<隠れた名盤>松崎しげる『愛のメモリー 35th Anniversary Edition』あの名曲を14のバージョンで

 今回は最終回なので、最後に2012年に筆者が企画した作品を紹介してみたい。松崎本人が現役であることが最大の販促となり、今でも年に千枚前後売れ続けている。なお、この35周年記念盤のジャケットは1977年のオリジナルと同じ構図に、2012年開業の東京スカイツリーが映りこんでいる(笑)。

 全14曲、記念作品発売の度に、あるいはレコード会社移籍の度に録音されてきた『愛のメモリー』のオンパレード。つまり、倒しても倒しても現れる無敵の怪獣のように、絶唱に次ぐ絶唱が堪能できるのだ。

 それでも、よりハスキーな歌声での高音シャウト版、ボサノバのリズムに合わせた鼻歌まじり版(これら2曲は亀田誠治プロデュースにて当時新録音)、チェコフィルと共演した荘厳アレンジ版、郷ひろみを意識したのか歌も演奏もギラギラのラテン版、90年代の鈴木雅之風に都会の夜を想起させるアダルトポップス版、80年代の軽やかなシンセサイザーに合わせた穏やかボーカル版、タメにタメまくった歌唱の2003年のLIVE版、そしてスペインでの音楽祭用に派手なアレンジに変貌したお馴染みの大ヒット版に、生まれ変わる前のアコースティックな『愛の微笑』と、実はそれぞれの年代を反映した演奏で、松崎もそれに順応している。ももいろクローバーZのLIVEで重大発表がある度に、本作の替え歌で登場する松崎なだけに、基本的に人を楽しませようとなりふり構わず頑張る人なんだとあらためて実感した。

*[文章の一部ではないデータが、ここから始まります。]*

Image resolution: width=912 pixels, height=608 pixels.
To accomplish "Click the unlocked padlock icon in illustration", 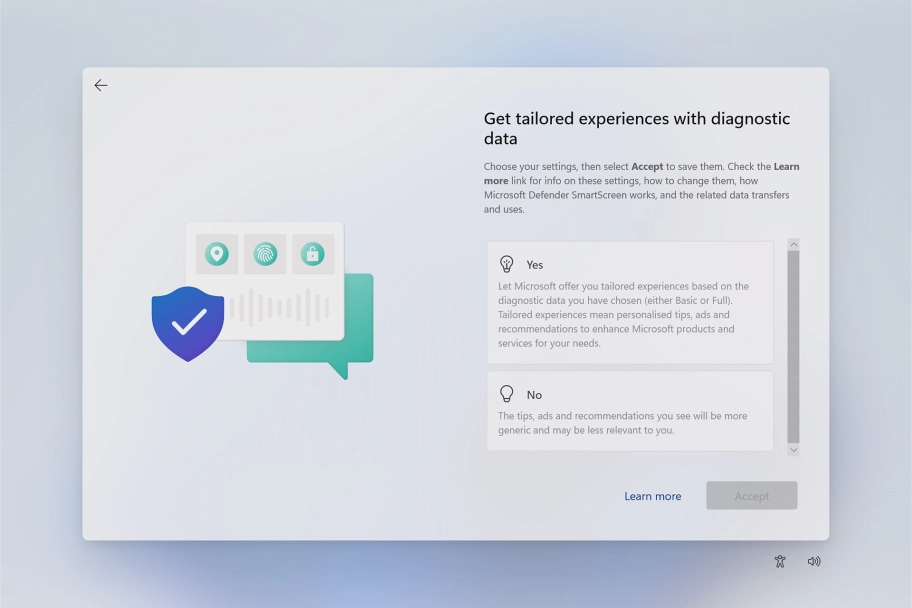I will [x=313, y=254].
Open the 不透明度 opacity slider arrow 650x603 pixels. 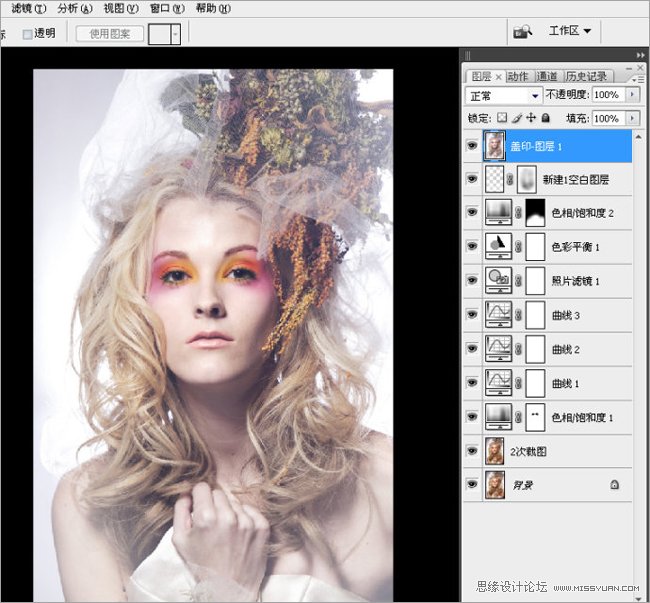pos(634,95)
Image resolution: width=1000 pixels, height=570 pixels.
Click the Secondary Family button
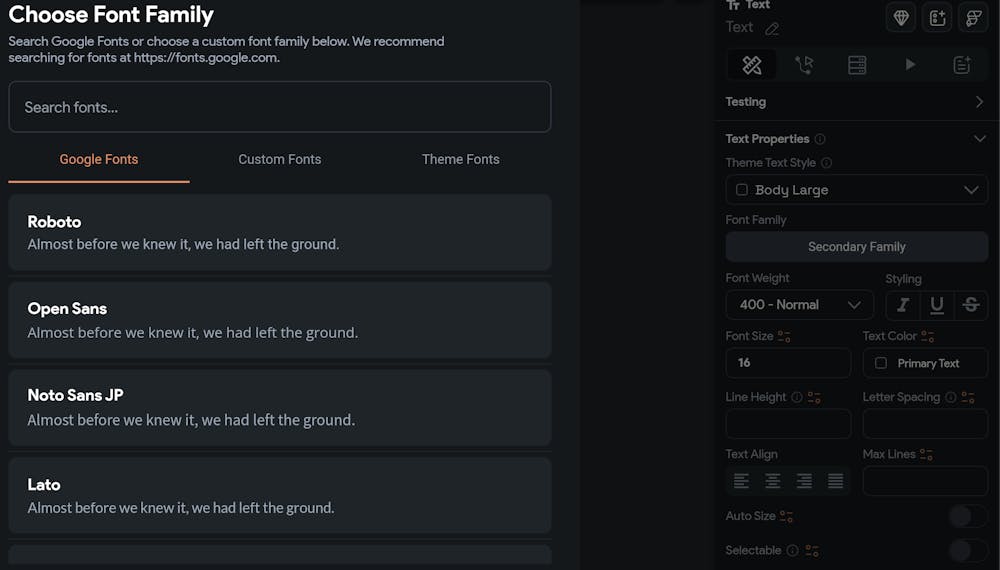click(856, 247)
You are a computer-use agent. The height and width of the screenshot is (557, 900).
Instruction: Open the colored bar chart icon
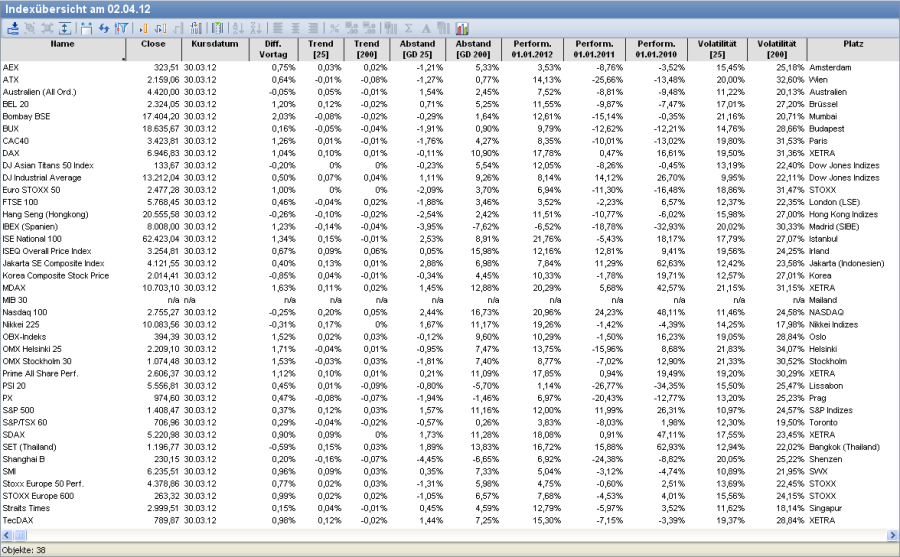(462, 28)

 本作以降、荻野目洋子『ダンシング・ヒーロー』やTM NETWORK『Get Wild』など、バージョン違いを集めた企画作が次々とヒットし、この点でも本作の発売意義はあっただろう。たとえ嘲笑されても、笑顔で努力を継続すれば、結果としてバカにできないオリジナリティーにたどり着くことを松崎から教えられるはず。